_Task brief_:
Retype the entries. Match them exactly.

(Excerpts from a dataset)
----
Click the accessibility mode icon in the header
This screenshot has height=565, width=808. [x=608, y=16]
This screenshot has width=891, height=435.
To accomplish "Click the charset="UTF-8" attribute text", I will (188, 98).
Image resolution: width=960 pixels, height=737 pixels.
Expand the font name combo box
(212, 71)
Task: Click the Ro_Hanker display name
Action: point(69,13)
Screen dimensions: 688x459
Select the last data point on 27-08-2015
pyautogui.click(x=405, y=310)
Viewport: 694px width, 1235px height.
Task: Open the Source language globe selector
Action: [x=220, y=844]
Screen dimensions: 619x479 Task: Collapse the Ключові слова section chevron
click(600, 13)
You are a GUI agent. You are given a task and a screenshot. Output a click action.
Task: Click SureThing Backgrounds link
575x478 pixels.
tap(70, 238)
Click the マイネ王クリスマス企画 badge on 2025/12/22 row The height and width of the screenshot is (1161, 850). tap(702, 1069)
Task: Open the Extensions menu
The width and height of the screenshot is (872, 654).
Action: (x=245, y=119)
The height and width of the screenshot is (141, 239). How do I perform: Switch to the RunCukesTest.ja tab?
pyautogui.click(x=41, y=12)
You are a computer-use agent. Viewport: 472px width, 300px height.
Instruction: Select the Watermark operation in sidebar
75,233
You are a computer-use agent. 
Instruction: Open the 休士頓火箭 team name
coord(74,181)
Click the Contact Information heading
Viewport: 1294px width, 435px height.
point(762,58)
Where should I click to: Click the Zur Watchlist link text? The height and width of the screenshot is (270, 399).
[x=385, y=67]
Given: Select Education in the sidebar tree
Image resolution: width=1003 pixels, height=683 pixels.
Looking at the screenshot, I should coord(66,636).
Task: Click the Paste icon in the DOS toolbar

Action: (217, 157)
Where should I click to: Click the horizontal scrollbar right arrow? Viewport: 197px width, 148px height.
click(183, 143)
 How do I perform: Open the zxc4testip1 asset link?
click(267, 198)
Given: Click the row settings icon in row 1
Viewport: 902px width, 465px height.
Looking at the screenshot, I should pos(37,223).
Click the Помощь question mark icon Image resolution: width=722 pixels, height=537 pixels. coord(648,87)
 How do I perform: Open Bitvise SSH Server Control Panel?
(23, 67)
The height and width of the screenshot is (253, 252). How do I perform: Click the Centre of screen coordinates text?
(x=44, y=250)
----
_Written answer_:
Click the accessibility mode icon in the header
This screenshot has height=565, width=808. [x=608, y=16]
This screenshot has width=891, height=435.
To accomplish "Click the charset="UTF-8" attribute text", I will (188, 98).
Image resolution: width=960 pixels, height=737 pixels.
Expand the font name combo box
(212, 71)
Task: Click the Ro_Hanker display name
Action: point(69,13)
Screen dimensions: 688x459
Select the last data point on 27-08-2015
pyautogui.click(x=405, y=310)
Viewport: 694px width, 1235px height.
Task: Open the Source language globe selector
Action: [x=220, y=844]
Screen dimensions: 619x479 Task: Collapse the Ключові слова section chevron
click(600, 13)
You are a GUI agent. You are given a task and a screenshot. Output a click action.
Task: Click SureThing Backgrounds link
575x478 pixels.
tap(70, 238)
Click the マイネ王クリスマス企画 badge on 2025/12/22 row The height and width of the screenshot is (1161, 850). tap(702, 1069)
Task: Open the Extensions menu
The width and height of the screenshot is (872, 654).
Action: (x=245, y=119)
The height and width of the screenshot is (141, 239). How do I perform: Switch to the RunCukesTest.ja tab?
pyautogui.click(x=41, y=12)
You are a computer-use agent. Viewport: 472px width, 300px height.
Instruction: Select the Watermark operation in sidebar
75,233
You are a computer-use agent. 
Instruction: Open the 休士頓火箭 team name
coord(74,181)
Click the Contact Information heading
Viewport: 1294px width, 435px height.
point(762,58)
Where should I click to: Click the Zur Watchlist link text? The height and width of the screenshot is (270, 399).
[x=385, y=67]
Given: Select Education in the sidebar tree
Image resolution: width=1003 pixels, height=683 pixels.
Looking at the screenshot, I should coord(66,636).
Task: Click the Paste icon in the DOS toolbar

Action: (217, 157)
Where should I click to: Click the horizontal scrollbar right arrow? Viewport: 197px width, 148px height.
click(183, 143)
 How do I perform: Open the zxc4testip1 asset link?
click(267, 198)
Given: Click the row settings icon in row 1
Viewport: 902px width, 465px height.
Looking at the screenshot, I should pos(37,223).
Click the Помощь question mark icon Image resolution: width=722 pixels, height=537 pixels. coord(648,87)
 How do I perform: Open Bitvise SSH Server Control Panel?
(23, 67)
The height and width of the screenshot is (253, 252). How do I perform: Click the Centre of screen coordinates text?
(x=44, y=250)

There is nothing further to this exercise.